Die Stadt Sulzbach nahm sich des Themas an und lud für den vergangenen Dienstag im Rahmen einer Sitzung des Ausschusses für Umwelt und Verkehr zu einer Informationsrunde ein. Als Fachleute und Vortragende dabei: Dr. Joachim Sartorius, der Leiter des Landesamtes für Umwelt- und Arbeitsschutz (LUA), und Uwe Tobä, Leiter des Geschäftsbereiches 3 für Liegenschaftsangelegenheiten beim Saar-Forst-Landesbetrieb.  Beide hatten einiges zu berichten. Sowohl aus der Vergangenheit der ehemaligen Müllkippe, dem Umgang mit ihr in den Jahren zwischen der Schließung und der ersten behördlichen Erfassung in den späten 1980er-Jahren bis hin zur Situation, wie sie sich jetzt darstellt.

„Bevor über mögliche Maßnahmen gesprochen werden kann, muss allen klar sein, um welche Mengen an Müll es sich bei dieser Deponie handelt, und außerdem darüber, wie in der damaligen Zeit mit dem Problem überhaupt umgegangen wurde“, eröffnete Sartorius sein Referat. „Solche Müllhalden wie die am Unteren Geißberg sind in der Vergangenheit einfach so entstanden. Da war eben eine Mulde, und da ist jeder hin und hat seinen Müll reingeworfen. Da gab es keine Richtlinien, keine Gesetze und keine Erfassungen vonseiten der Behörden. Diese erfolgten erst zu Beginn der 1990er-Jahre“, so Sartorius.

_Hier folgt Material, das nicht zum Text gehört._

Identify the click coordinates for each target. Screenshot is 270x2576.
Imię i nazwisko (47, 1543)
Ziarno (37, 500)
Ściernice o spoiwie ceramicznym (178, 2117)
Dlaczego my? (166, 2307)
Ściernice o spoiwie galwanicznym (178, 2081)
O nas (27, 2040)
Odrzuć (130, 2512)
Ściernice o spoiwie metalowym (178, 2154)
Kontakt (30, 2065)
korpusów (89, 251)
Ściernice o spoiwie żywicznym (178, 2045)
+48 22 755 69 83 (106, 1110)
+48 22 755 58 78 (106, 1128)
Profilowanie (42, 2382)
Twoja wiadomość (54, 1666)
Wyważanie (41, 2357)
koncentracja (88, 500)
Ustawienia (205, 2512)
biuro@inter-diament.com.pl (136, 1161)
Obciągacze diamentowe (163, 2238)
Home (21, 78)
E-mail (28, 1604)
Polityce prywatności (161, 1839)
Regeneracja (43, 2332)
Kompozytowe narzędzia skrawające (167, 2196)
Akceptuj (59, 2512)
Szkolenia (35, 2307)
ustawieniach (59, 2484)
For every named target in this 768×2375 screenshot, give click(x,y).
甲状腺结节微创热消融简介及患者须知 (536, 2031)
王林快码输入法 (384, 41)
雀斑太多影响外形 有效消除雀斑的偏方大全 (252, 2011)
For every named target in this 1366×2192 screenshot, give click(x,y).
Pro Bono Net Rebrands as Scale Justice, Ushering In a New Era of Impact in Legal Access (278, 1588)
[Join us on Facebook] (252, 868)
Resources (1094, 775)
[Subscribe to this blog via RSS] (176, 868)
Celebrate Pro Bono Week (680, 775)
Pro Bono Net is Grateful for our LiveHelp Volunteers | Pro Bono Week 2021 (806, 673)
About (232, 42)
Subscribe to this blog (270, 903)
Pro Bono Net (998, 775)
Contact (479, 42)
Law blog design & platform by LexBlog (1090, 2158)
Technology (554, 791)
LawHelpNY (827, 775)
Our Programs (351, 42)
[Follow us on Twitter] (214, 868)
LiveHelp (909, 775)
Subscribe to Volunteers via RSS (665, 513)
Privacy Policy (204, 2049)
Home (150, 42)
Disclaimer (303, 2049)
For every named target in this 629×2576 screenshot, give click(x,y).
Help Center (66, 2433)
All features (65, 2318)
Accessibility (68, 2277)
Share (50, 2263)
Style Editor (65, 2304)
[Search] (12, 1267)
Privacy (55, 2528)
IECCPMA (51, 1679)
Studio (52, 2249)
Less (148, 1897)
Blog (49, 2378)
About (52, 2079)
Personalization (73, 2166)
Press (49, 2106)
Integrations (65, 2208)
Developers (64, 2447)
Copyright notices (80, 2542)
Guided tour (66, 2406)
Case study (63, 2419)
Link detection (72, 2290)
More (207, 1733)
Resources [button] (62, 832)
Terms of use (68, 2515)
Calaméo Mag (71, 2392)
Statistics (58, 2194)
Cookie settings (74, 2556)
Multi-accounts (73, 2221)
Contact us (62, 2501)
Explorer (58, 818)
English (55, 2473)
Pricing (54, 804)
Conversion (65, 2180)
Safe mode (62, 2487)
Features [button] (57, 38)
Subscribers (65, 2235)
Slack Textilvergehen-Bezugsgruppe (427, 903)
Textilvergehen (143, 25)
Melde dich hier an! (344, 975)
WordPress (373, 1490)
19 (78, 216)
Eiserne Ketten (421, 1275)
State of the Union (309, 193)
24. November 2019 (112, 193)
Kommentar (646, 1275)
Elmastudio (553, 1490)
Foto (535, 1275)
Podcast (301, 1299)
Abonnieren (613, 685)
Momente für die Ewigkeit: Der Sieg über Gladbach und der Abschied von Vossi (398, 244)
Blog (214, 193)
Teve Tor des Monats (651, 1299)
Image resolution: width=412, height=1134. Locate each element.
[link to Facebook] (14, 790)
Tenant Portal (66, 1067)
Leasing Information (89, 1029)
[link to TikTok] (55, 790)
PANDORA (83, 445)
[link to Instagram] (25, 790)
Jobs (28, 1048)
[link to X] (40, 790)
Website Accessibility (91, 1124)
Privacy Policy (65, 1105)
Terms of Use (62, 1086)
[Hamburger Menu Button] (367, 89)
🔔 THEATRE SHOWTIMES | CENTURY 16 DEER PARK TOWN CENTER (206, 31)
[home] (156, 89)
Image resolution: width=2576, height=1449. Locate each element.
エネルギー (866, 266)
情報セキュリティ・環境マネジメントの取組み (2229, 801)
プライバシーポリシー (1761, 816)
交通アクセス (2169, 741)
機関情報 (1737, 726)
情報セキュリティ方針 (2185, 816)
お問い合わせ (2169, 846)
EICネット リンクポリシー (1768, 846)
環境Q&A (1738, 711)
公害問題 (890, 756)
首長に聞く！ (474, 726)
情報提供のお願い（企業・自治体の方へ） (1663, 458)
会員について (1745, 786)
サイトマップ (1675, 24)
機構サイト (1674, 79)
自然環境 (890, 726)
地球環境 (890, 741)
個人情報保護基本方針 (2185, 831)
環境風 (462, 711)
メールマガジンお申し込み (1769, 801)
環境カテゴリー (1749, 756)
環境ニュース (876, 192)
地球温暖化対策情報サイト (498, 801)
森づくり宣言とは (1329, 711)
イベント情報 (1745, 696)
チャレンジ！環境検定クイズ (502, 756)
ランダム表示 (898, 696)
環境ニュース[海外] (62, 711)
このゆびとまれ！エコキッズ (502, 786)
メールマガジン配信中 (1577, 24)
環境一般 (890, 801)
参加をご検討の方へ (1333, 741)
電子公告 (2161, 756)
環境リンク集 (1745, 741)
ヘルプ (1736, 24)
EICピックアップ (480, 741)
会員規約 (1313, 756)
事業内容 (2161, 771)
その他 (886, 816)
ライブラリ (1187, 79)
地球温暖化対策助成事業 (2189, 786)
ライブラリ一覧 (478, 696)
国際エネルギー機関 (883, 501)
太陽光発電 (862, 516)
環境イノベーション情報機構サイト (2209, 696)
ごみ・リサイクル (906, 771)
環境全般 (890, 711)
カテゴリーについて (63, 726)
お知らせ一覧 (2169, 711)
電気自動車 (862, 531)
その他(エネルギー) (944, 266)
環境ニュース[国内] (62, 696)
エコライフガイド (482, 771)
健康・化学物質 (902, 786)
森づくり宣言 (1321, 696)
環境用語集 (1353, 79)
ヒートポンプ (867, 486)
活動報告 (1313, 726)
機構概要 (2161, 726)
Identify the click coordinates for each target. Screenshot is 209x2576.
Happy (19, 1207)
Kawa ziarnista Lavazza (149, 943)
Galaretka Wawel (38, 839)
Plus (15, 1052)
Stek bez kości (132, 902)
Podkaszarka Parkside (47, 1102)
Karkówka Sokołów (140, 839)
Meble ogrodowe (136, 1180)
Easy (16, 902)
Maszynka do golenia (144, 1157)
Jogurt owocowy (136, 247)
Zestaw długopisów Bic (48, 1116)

Auch im Fall der Müllkippe am Unteren Geißberg, die nur eine unter knapp 2000 anderen im Saarland ist. Die Schnappacher Müllkippe ist allerdings eine der größeren ihrer Art. Nach den ersten Vermessungen reicht sie bis zu zehn Meter tief und ist mit geschätzten 730 000 Kubikmetern Material gefüllt. Das gesamte Areal erstreckt sich über etwa 7,3 Hektar. „Durch die Trockenheit der letzten Jahre und durch ständige Erosion tritt der Müll nunmehr seit einigen Jahren an die Oberfläche“, erklärte Sartorius.  Was da allerdings genau in noch tieferen Schichten unter der Erde schlummert, sei nicht klar.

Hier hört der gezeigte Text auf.